Professor of Geology, University of Glasgow
- In office 1947–1974

Personal details
- Born: Thomas Neville George 13 May 1904 Morriston, Swansea, Wales
- Died: 18 June 1980 (aged 76)

= Neville George =

British geologist

Thomas Neville George (13 May 1904 – 18 June 1980) was a Welsh geologist. He was president of the Geological Society of London.

==Life==

Thomas Neville George was born in the Morriston district of Swansea, the son of Thomas Rupert George, a schoolmaster and ardent socialist, and his wife, Elizabeth Evans, also a teacher. He was educated at Swansea Municipal Secondary School and Swansea Grammar School. He won a place at the University of Wales graduating BSc in 1924 and MSc in 1926. He then went to Cambridge University to study at postgraduate level gaining a doctorate (PhD) in 1928.
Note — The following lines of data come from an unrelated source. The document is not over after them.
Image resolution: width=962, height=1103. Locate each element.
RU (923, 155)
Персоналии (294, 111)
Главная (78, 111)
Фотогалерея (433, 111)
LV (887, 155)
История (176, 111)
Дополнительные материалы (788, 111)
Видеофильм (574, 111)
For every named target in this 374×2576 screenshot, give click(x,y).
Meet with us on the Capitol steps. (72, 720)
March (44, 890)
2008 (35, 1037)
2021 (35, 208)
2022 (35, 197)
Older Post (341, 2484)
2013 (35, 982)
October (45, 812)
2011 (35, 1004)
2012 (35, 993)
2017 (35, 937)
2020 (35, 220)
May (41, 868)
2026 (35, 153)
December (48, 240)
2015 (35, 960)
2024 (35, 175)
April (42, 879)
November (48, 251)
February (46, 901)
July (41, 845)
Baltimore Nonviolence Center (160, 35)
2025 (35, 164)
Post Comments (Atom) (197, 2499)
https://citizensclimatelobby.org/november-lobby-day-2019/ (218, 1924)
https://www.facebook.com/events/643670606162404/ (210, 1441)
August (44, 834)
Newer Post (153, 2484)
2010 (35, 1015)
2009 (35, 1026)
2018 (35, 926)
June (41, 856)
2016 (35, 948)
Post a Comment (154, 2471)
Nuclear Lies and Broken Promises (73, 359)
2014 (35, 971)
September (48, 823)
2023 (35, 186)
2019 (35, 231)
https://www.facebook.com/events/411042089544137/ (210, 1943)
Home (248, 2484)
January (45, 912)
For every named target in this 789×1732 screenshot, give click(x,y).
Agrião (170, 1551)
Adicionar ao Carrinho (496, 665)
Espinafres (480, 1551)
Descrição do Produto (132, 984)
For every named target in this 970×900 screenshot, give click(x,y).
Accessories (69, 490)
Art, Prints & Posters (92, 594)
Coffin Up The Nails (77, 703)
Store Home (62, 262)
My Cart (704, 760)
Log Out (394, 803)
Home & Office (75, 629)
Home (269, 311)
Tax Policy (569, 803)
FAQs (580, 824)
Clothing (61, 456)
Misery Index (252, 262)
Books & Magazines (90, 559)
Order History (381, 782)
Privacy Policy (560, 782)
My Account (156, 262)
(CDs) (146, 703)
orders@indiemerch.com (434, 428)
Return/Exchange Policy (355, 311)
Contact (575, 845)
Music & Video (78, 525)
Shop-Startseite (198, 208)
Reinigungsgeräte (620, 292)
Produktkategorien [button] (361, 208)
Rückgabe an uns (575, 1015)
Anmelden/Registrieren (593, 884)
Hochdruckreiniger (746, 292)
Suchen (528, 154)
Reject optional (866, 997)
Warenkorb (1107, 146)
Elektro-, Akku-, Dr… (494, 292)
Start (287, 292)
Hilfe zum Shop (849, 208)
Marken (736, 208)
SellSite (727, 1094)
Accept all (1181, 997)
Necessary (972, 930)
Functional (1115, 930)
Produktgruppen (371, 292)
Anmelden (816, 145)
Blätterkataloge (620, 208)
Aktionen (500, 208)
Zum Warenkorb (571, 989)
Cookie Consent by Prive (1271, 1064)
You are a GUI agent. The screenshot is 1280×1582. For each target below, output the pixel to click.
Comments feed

From 1930 to 1933 he worked as a geologist for HM Geological Survey. In 1933 he gained a professorship at University College, Swansea, teaching both Geology and Geography. In 1947 Glasgow University gave him a professorship. He stayed in this post until retiral in 1974, serving as Dean of the Faculty of Science 1951 to 1955.

In 1948 he was elected a Fellow of the Royal Society of Edinburgh. His proposers were Sir A. E. Trueman, John Weir, Murray MacGregor, Sir Charles Maurice Yonge and Arthur Holmes. He served as Vice President of the Society 1959 to 1961 and won their Neill Prize for the period 1975-77. In 1963 he was elected a Fellow of the Royal Society of London and in the same year was awarded the Lyell Medal by the Geological Society of London.

The University of Rennes gave him an honorary doctorate (DSc) in 1956. The University of Wales gave him an honorary doctorate (LLD) in 1970.

George was president of the Geological Society of London from 1968 to 1970.

He died in Glasgow on 18 June 1980.

==Publications==

- South Wales (1970)

==Family==

In 1932 he married Sarah Hannah Davies. They had no children.